Even assuming, arguendo, that plaintiff could establish a prima facie case, her claim would still have to be dismissed because she does not offer any evidence to suggest that the legitimate nondiscriminatory reason defendants offer for promoting Mr. Mullan was a pretext for discrimination. DPW contends that it decided to create the joint production position and promote Mr. Mullan because of its interest in cost savings, the company's strategic decision to expand its magazine production, and Mr. Mullan's impressive job performance during his short tenure at DPW prior to October 1997. See, e.g., Geelan Affidavit, Exh. 4, August 6, 1997 Memo from E. Zinser to M. Atkins recommending promotion of Mr. Mullan ("Promotion Memo"); Zinser Depo. at 249-54. In particular, defendants cite the millions of dollars in savings in print contracts and paper procurement Mr. Mullan achieved. See Promotion Memo at Bates page 0593. Moreover, defendants point to the criteria for promotion to a vice-president's position in the production department and note that Mr. Mullan, unlike plaintiff, supervised the requisite number of employees, received the necessary "Above-Target" performance reviews, and was responsible for a DPW division with the required levels for revenue and operating budget. See id. at Bates page 0594. Such evidence is sufficient to meet defendants burden of offering a legitimate, nondiscriminatory *832 reason for not promoting plaintiff to the joint production position. Accordingly and notwithstanding her failure to establish a prima facie case in the first instance plaintiff can only prevail by coming forward with evidence that permits a rational inference that these offered reasons were false and that the real reason for defendants' actions was intentional discrimination. Plaintiff falls far short of meeting that burden.

Plaintiff offers the following items in response to defendants' non-discriminatory explanation. First, she emphasizes that DPW didn't make her aware of the criteria for promotion to vice-president and that, in any event, defendants did not publish such criteria in any official DPW publication. See Pl. Mem. at 9-11. Ms. Prather asserts albeit in the form of an affidavit submitted in response to defendants' motion and without providing any substantiating evidence that DPW promoted people outside the production department who did not fit all of these criteria. See Affidavit of Linda Prather dated March 9, 2001 ("Prather Affidavit" at ¶ 6). Plaintiff also cites evidence indicating both that Mr. Mullan had an interest in the joint production job prior to beginning work for DPW and that defendants planned on putting him in that position from the moment he was first hired. See Garnett Affidavit, Exh. C; Mullan Depo. at 16-18. According to plaintiff, this evidence demonstrates that the consolidation of the book and magazine units and the promotion of Mr. Mullan was a "cover" intended to mask discrimination against Ms. Prather. See Pl. Mem. at 8.

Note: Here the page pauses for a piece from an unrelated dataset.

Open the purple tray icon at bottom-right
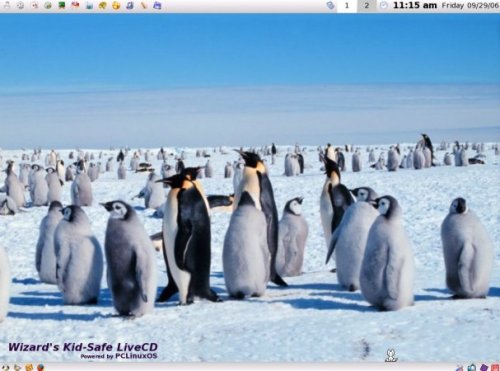Screen dimensions: 500x371 point(484,368)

The Court disagrees. To begin, plaintiff has not shown that anyone similarly situated to her most importantly Mr. Mullan was provided with the promotion criteria she claims DPW withheld. Moreover, since possession or knowledge of these criteria would not have provided plaintiff with any advantage with respect to her desired promotion, they are therefore clearly irrelevant. To the extent plaintiff is asserting that such criteria were simply invented for the purpose of promoting Mr. Mullan instead of her, she relies exclusively on her own conclusory allegations regarding the promotion of other DPW employees who didn't meet these criteria. However, plaintiff fails to demonstrate how these other people all of whom worked in different departments for supervisors other than Messrs. Zinser and Mullan were similarly situated to her. See Prather Affidavit at ¶ 6; Defendants Local Rule 56.1 Statement ("Def. 56.1") at ¶¶ 50-51. Indeed, defendants do not contend that these promotion criteria apply company-wide, they only claim that they are relevant in the production area. See Def. 56.1 at ¶ 48. Additionally, the only jobs relevant to Ms. Prather's failure to promote claims are those for which she was eligible for promotion. She does not claim to have been eligible for promotion to vice-president jobs outside of the production area. Thus, the only similarly situated person for the purposes of this motion is Mr. Mullan since he was the only DPW employee other than plaintiff that defendants could have considered for the joint production promotion.[2] As already noted above, Mr. Mullan was eminently qualified for the joint production position and plaintiff offers nothing to indicate that defendants decision to promote him masked intentional discrimination.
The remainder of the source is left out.